* [Task description]
Your answer must be only the lines below from the one containing "The width and" through the one containing "326x217 pixels. Task: Click", copied exactly, with the pictures left out.

* [Data for this exercise]
---------------

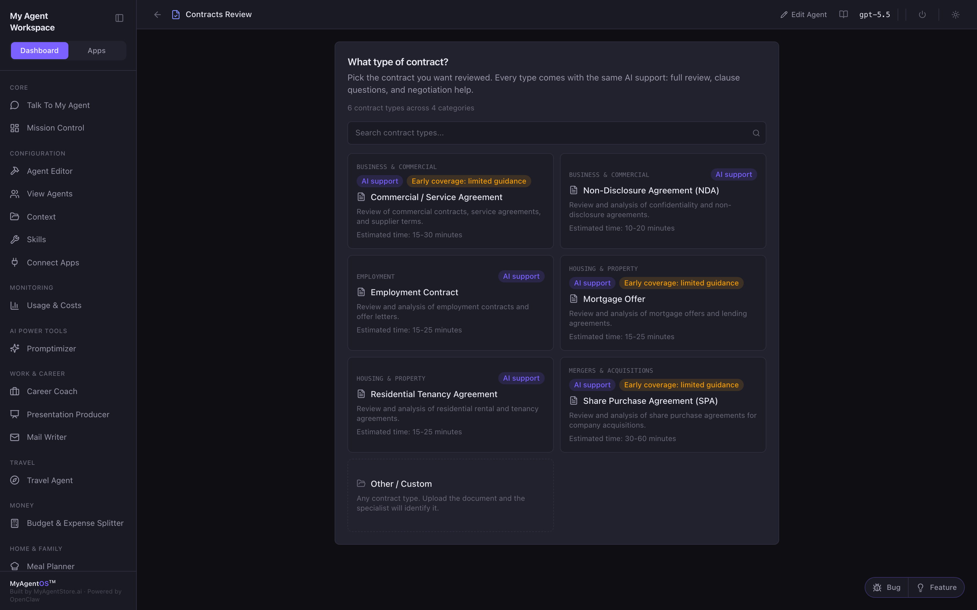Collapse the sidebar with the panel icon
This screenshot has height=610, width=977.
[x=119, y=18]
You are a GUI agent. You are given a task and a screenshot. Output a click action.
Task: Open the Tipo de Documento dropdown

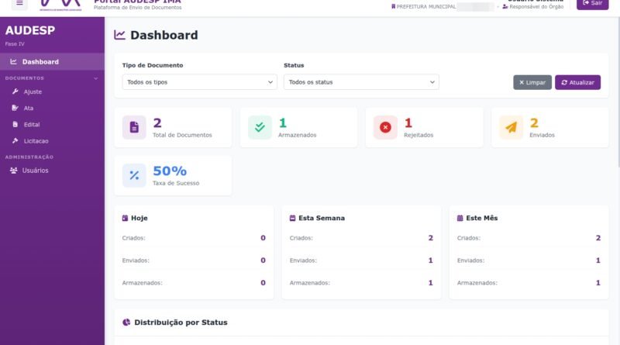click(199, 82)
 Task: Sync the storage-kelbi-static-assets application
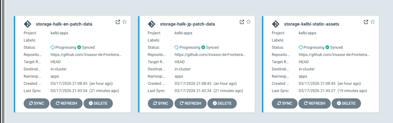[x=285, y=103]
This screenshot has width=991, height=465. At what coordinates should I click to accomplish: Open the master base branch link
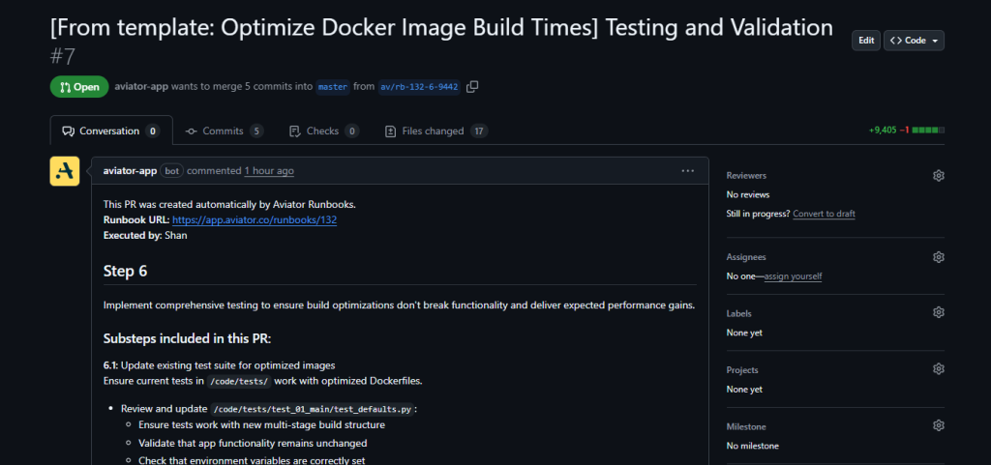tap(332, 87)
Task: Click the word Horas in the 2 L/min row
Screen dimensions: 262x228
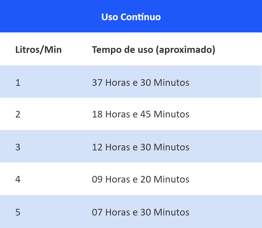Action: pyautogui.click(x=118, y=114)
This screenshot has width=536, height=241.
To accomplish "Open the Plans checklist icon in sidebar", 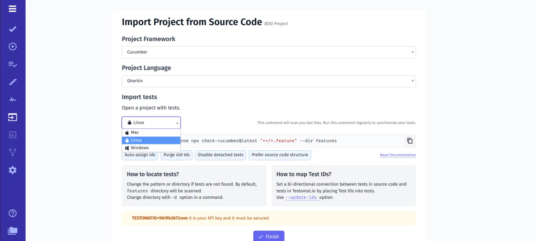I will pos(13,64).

---------------

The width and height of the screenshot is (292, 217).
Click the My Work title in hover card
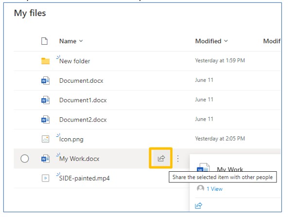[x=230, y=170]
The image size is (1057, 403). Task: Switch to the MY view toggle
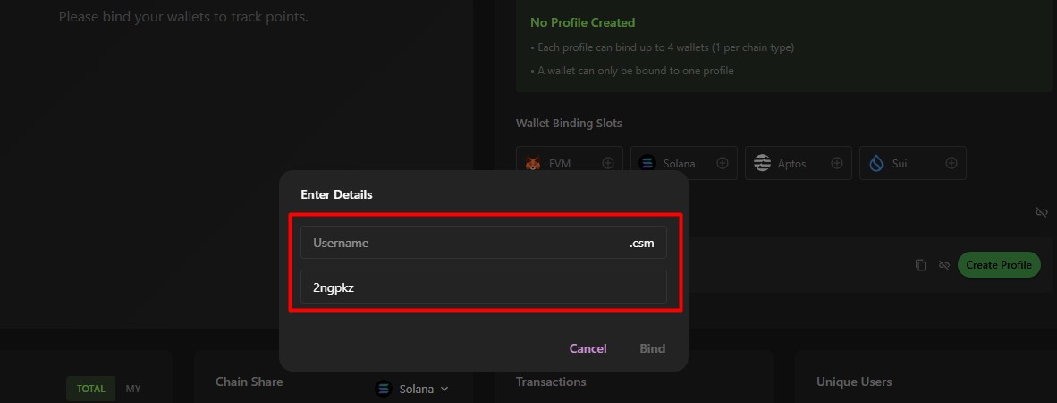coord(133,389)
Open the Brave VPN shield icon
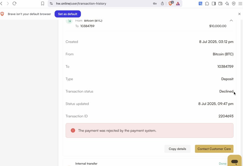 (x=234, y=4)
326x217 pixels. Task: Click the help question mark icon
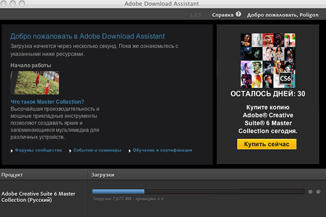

---------------

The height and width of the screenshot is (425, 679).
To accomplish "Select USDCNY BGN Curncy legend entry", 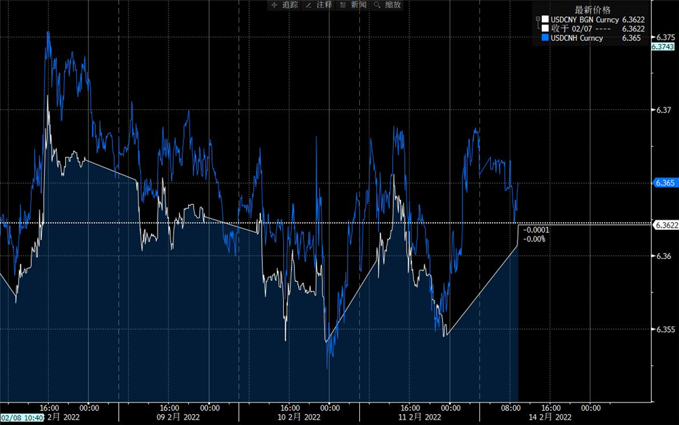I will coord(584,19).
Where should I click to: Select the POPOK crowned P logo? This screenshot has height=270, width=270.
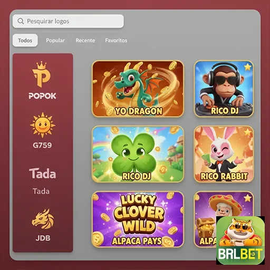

---------------

* [Answer section]
The width and height of the screenshot is (292, 217).
Click the My Work title in hover card
[x=230, y=170]
The image size is (1057, 403). Task: Switch to the MY view toggle
coord(133,389)
Open the Brave VPN shield icon
 (x=234, y=4)
326x217 pixels. Task: Click the help question mark icon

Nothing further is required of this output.